Brown’s eight-point plan, building from the cornerstones of renewable energy and efficiency, is ambitious but not entirely unrealistic; he has already garnered a battalion of supporters in Silicon Valley — Google, Apple and Bill Gates all did their part in the policy tug of war against companies such as Valero and Tesoro oil that was Proposition 23.

It’s more than an optimistic naivety that has California’s best and brightest standing by Brown as he works to advance the precedents in his environmental agenda. They might not have endorsed Brown personally, as have organizations such as the Sierra Club, but they do recognize that from a business perspective they stand a lot to gain from a government that promotes clean energy.

Dovetailing interests between a determined leader and a score of high-profile constituents can carry a platform a long way. And California, as the nation’s self-proclaimed trailblazer, is just progressive enough to be the state that doesn’t let its environmental agenda go the way of the dinosaur.

Still, in-state support is a far cry from implementation of a clean-energy jobs plan on the federal level that will be needed to ensure it’s not forgotten, especially once Brown’s term is up. It also isn’t likely to help that half of the new Republican members of Congress are “climate change skeptics,” according to an analysis by the Center for American Progress.

Despite the size of California’s economy, industry and voting population, the state is not always a powerful enough force to drag the rest of the nation behind it; there are an incalculable number of promising initiatives born in California that were not taken up in other state policies. For the clean-energy jobs plan to be different, Brown will first need to concentrate on expanding his base of support in California — for now, at least, we should keep our focus within state lines.

Holding off on expanding the concept of clean-energy jobs outside California is not an admission of defeat; for the time being, it’s a sound tactic of demonstrating to the rest of the country just how successfully we can integrate environmentally friendly policies into our economy and thus inspire them to follow suit in their own time.

“Investments in clean energy produce two to three times as many jobs per dollar as gas, oil or coal. And dollars invested in clean energy tend to stay in California, instead of going to other states or other countries,” Brown said at the Silicon Valley Leadership Group.

Should the clean-energy jobs plan prove a boon to California’s economy, we’ll be able to see the remaining states recognize its value and implement similar plans of their own accord.

Kastalia Medrano is a sophomore majoring in print and digital journalism and editorial director of the Daily Trojan.
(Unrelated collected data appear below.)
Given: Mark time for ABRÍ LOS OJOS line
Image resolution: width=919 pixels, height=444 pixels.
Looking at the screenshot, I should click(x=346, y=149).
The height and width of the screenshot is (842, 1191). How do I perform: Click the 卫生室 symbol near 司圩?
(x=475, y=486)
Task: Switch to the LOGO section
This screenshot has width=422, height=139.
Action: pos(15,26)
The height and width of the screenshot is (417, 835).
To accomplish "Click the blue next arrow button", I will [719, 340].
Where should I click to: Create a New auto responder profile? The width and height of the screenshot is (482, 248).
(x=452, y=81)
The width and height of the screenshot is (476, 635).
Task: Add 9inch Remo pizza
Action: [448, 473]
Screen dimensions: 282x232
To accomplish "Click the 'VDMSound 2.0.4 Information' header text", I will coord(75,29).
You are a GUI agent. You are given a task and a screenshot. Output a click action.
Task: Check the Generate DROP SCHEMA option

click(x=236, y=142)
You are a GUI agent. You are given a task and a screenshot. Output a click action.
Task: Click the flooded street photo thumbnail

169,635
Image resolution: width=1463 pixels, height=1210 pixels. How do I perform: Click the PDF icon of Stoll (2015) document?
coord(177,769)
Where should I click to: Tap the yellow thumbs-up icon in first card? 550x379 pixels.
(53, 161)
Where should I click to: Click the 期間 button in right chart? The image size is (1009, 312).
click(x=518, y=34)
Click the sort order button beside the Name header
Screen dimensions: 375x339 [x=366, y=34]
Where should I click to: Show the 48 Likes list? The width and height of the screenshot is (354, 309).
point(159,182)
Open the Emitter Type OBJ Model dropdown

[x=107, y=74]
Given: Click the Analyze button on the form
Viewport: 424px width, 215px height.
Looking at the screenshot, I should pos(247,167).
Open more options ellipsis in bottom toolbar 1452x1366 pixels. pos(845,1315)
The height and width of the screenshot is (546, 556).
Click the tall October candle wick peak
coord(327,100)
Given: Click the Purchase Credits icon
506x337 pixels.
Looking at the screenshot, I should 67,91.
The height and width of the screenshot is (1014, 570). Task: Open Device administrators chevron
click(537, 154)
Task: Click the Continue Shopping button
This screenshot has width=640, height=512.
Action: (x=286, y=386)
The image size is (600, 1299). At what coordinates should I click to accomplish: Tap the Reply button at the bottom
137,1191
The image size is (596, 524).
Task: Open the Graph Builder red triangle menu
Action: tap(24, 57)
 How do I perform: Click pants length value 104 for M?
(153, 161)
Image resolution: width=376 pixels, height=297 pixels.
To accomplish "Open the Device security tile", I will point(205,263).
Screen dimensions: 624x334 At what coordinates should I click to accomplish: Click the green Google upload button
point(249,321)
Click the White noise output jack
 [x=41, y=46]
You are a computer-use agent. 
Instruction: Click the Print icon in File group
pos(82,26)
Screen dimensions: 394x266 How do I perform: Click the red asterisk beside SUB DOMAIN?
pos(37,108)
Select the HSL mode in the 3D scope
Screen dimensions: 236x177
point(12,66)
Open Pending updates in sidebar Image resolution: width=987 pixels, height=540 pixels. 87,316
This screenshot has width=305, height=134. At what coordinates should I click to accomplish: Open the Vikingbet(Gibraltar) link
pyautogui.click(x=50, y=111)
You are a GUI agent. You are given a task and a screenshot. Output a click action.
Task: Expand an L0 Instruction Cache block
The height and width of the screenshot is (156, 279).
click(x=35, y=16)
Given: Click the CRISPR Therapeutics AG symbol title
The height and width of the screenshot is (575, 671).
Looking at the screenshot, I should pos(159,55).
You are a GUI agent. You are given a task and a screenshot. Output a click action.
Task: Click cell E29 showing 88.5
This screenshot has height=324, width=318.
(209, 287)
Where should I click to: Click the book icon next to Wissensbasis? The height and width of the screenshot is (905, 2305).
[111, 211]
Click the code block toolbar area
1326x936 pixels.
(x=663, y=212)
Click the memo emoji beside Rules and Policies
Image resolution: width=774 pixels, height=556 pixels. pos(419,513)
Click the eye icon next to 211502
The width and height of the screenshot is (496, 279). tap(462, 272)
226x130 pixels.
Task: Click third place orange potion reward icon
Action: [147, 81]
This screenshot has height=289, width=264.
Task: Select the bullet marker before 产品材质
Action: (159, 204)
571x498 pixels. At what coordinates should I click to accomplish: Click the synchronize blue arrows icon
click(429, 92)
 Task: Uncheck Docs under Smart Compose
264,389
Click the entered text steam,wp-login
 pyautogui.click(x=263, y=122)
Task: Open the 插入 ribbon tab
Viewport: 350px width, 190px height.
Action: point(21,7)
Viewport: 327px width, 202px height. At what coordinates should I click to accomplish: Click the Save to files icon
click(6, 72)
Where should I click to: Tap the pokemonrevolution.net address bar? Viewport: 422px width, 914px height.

Her column, “Green Piece,” runs Tuesdays.

1 reply
  1. Christopher Ganiere
    Christopher Ganiere says:

    Brown’s statement, “Investments in clean energy produce two to three times as many jobs per dollar as gas, oil or coal. And dollars invested in clean energy tend to stay in California, instead of going to other states or other countries,” is wishful thinking. Many alternative energy businesses (even those started under Jimmy Carter) are subsidy farms. You can tell they are, because, every time the subsidies are threatened, the industry laments the end of alternative energy.